Kalulu: Nigdy nie dokonywałem łatwych wyborów

Pierre Kalulu zamienił przed sezonem Milan na Juventus, więc sobotni mecz na San Siro będzie dla niego szczególny. Rozmowę z obrońcą przeprowadziła telewizja DAZN.

Po zerwaniu więzadeł przez Gleisona Bremera w pamiętnym meczu w Lipsku Kalulu musiał z miejsca stać się liderem defensywy Juventusu. Francuz zabezpiecza obecnie środek obrony wraz z Federico Gattim. W trakcie rozmowy z DAZN Kalulu opowiedział o życiu piłkarza, a także powrócił myślami do dalszej i niedalekiej przeszłości.

“W mojej karierze nigdy nie dokonywałem łatwych wyborów. Kiedy czujesz zaufanie klubu i rozumiesz, że ktoś naprawdę Cię chce, to jesteś w stanie dać z siebie wszystko. Jesteśmy ludźmi i pracujemy z sercem” – rozpoczął zawodnik Starej Damy.

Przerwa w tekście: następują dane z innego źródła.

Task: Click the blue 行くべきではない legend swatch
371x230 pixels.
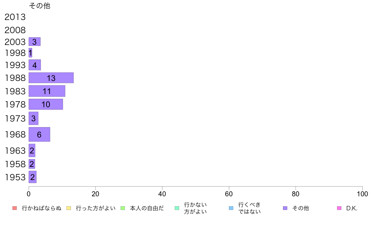Action: [x=231, y=208]
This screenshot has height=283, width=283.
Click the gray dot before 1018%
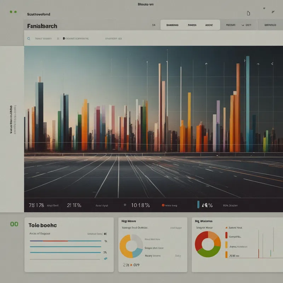point(125,205)
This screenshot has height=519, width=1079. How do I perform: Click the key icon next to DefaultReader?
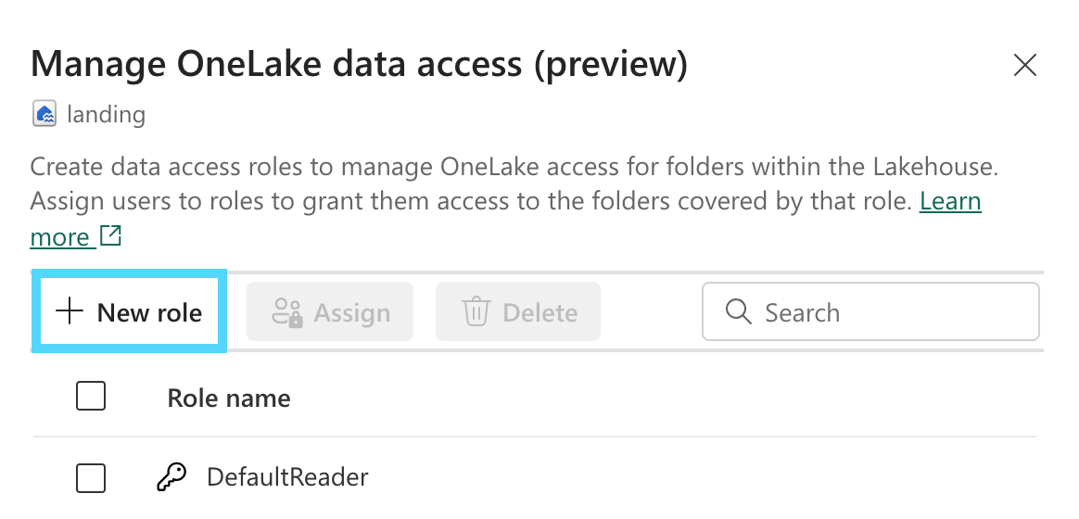click(x=171, y=477)
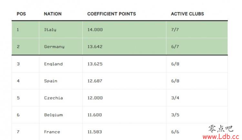Viewport: 242px width, 140px height.
Task: Click Czechia's 3/4 active clubs value
Action: 175,98
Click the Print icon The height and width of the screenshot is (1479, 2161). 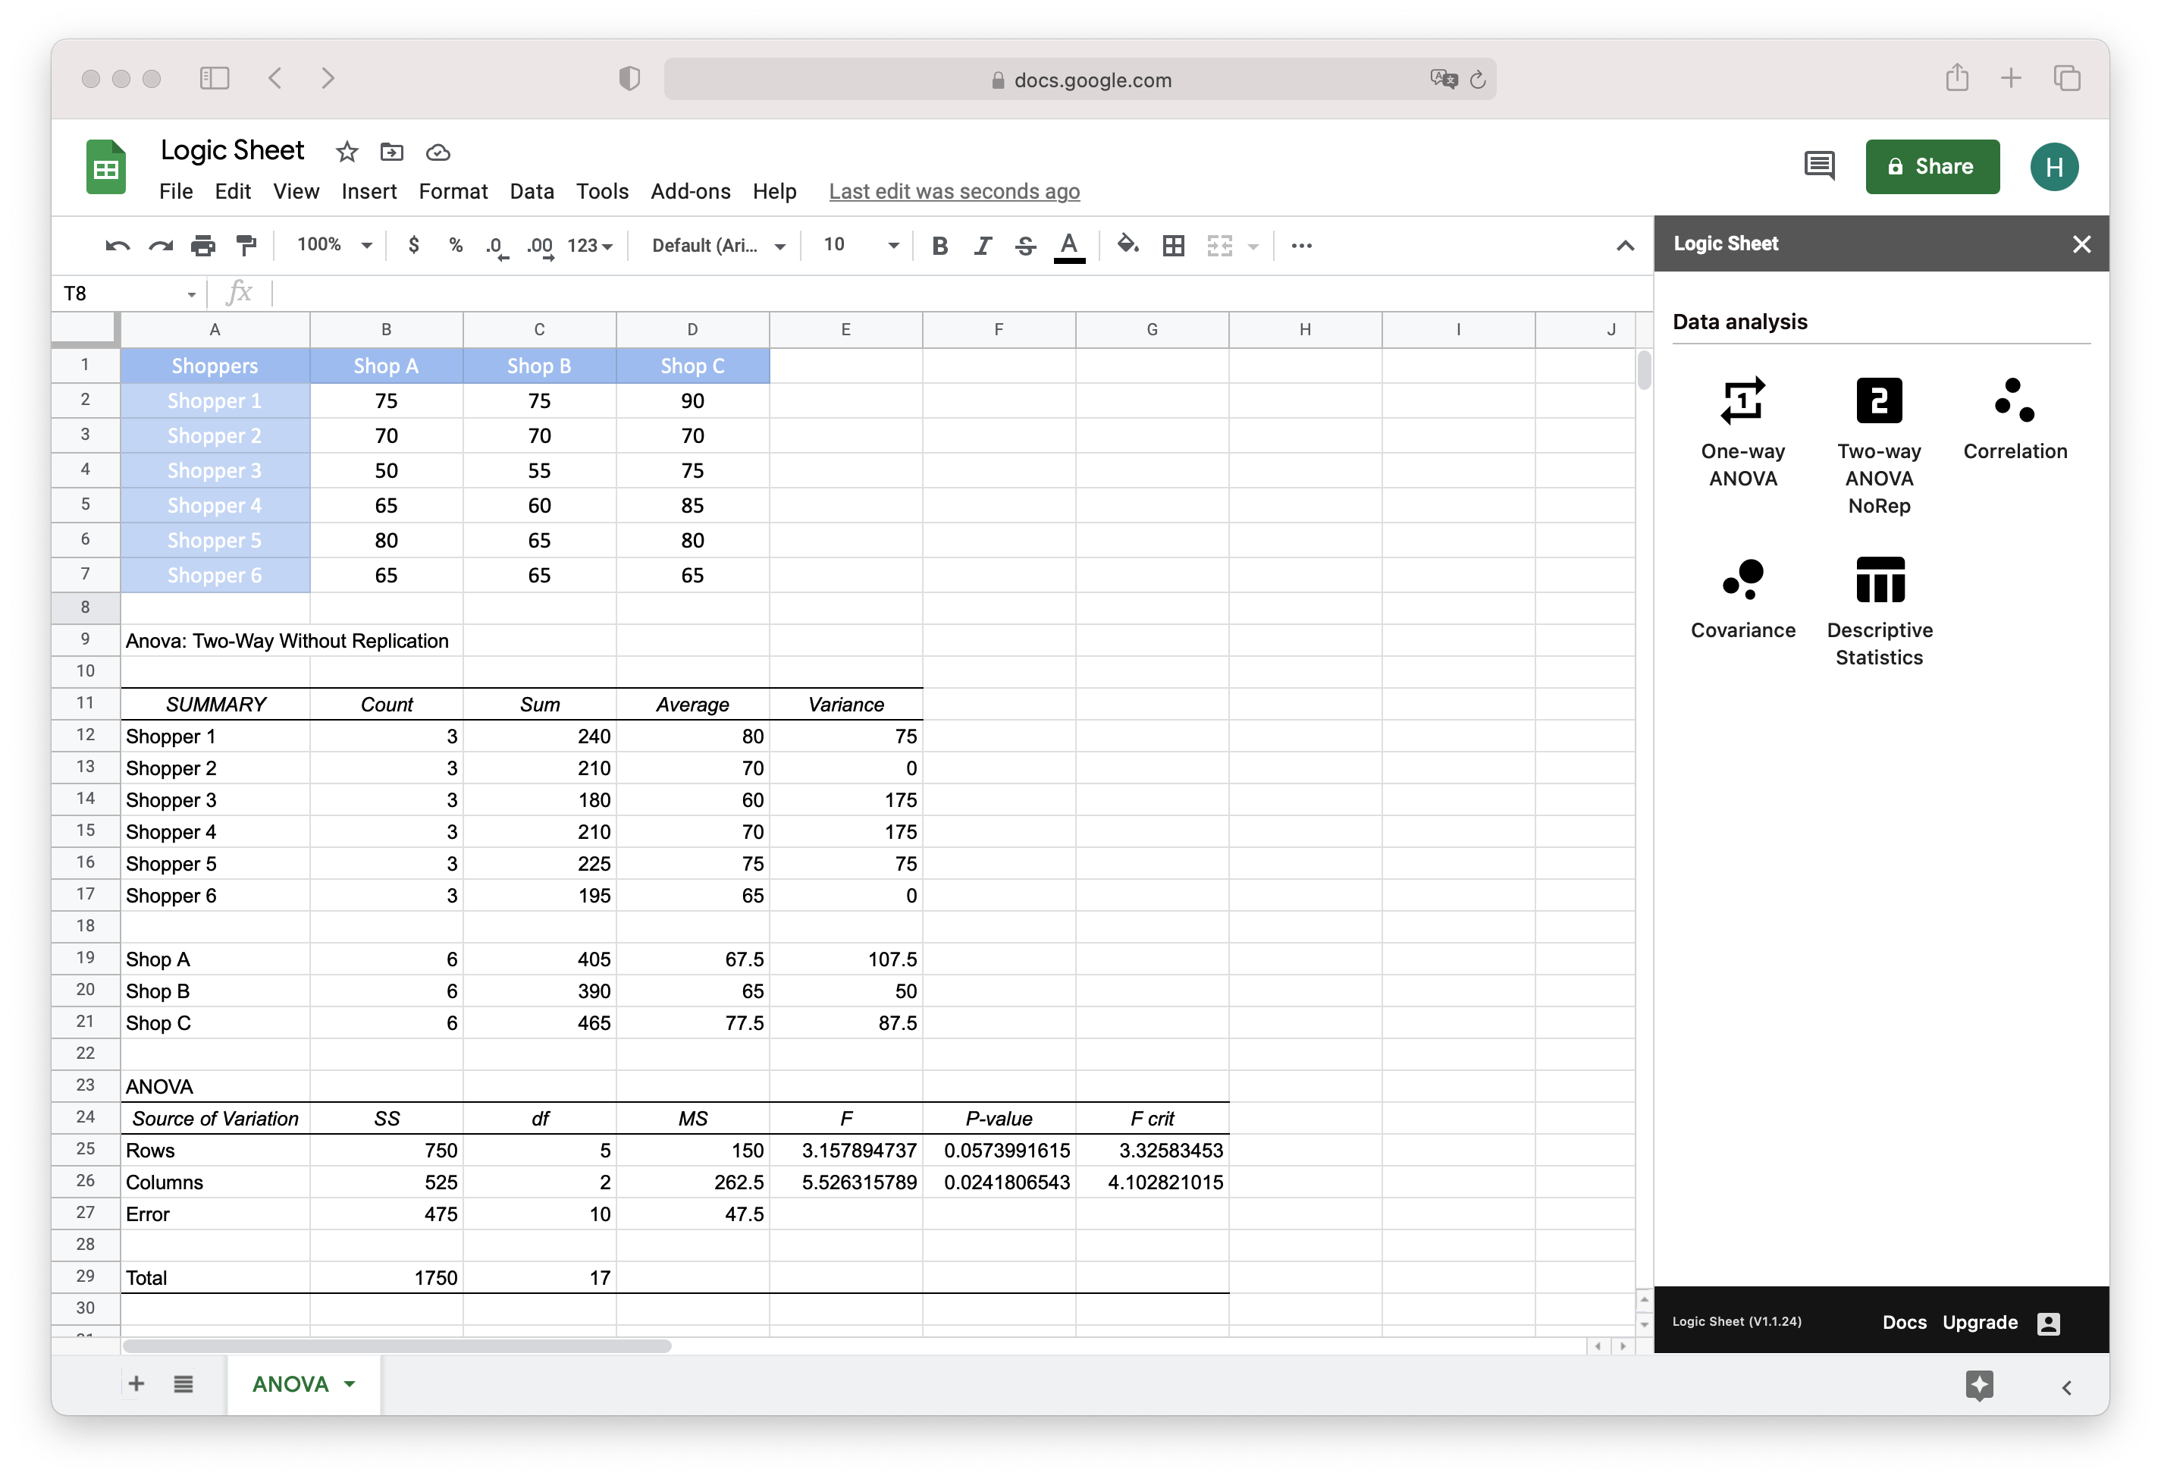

Przedmeczowa rozgrzewka to ostatni moment, w którym mogę cieszyć się otoczeniem. To najpiękniejszy moment, czy to na stadionie Allianz, czy na innym stadionie. Ja też byłem kibicem: chcę być tym, którego podziwiałem na boisku jako dziecko. Zawsze musisz pamiętać o tym małym dziecku, które było w tobie. Z fanami łączy mnie silne uczucie, to jak związek miłosny. Na początku jest dużo ciepła, wszystko wydaje się piękne, czujesz wibracje”.

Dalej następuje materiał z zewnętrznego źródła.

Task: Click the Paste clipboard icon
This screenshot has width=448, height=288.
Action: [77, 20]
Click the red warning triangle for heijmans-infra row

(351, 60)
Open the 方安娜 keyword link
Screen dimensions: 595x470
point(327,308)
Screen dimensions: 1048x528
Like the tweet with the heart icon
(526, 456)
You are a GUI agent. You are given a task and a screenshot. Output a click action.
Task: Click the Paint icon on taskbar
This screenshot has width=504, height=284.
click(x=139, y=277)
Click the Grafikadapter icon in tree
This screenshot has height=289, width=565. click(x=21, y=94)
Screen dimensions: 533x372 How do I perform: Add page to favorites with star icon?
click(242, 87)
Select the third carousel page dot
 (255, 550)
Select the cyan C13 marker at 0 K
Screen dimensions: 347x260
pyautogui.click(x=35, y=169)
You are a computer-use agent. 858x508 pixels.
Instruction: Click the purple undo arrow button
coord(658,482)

Dalej Francuz został spytany o przeprowadzkę z Milanu do Juve. Obrońca nie ukrywa, że kluczową rolę odegrał w tym Thiago Motta.

“Kiedy zadzwonił trener, od razu mi powiedział: ‘Czy jesteś gotowy, aby grać co 3 dni?’ Powiedziałem: ‘Tak, na jakiej pozycji mnie widzisz?’ Powiedział: ‘Na prawej, środku i lewej’. Wtedy pomyślałam: skoro wszędzie mnie widzi, to dla mnie jest najlepszy. A potem zakończył słowami: ‘Wiedz, że decyzje dotyczące meczu zapadają na treningu!’ I tak właśnie jest w Juventusie“.

24-latek wrócił myślami do rodzinnego domu, a także powiedział parę słów na temat życia piłkarza.

“Nasze życie wydaje się idealne, ale prawda jest taka, że ​​nawet my, profesjonaliści, miewamy trudne chwile. Czasami nie chcemy pokazać, kiedy jesteśmy słabi i to ukrywamy. Ja na przykład dorastałem w dużej rodzinie, w domu, w którym nigdy nie było ciszy. W trakcie pierwszych miesięcy, kiedy wracałem do domu sam, spędziłem wiele kolacji bez możliwości odezwania się do kogoś. To wszystko było trudne psychicznie. Pomogły mi gry wideo, bo dzięki słuchawkom i mikrofonowi mogłem rozmawiać z braćmi”.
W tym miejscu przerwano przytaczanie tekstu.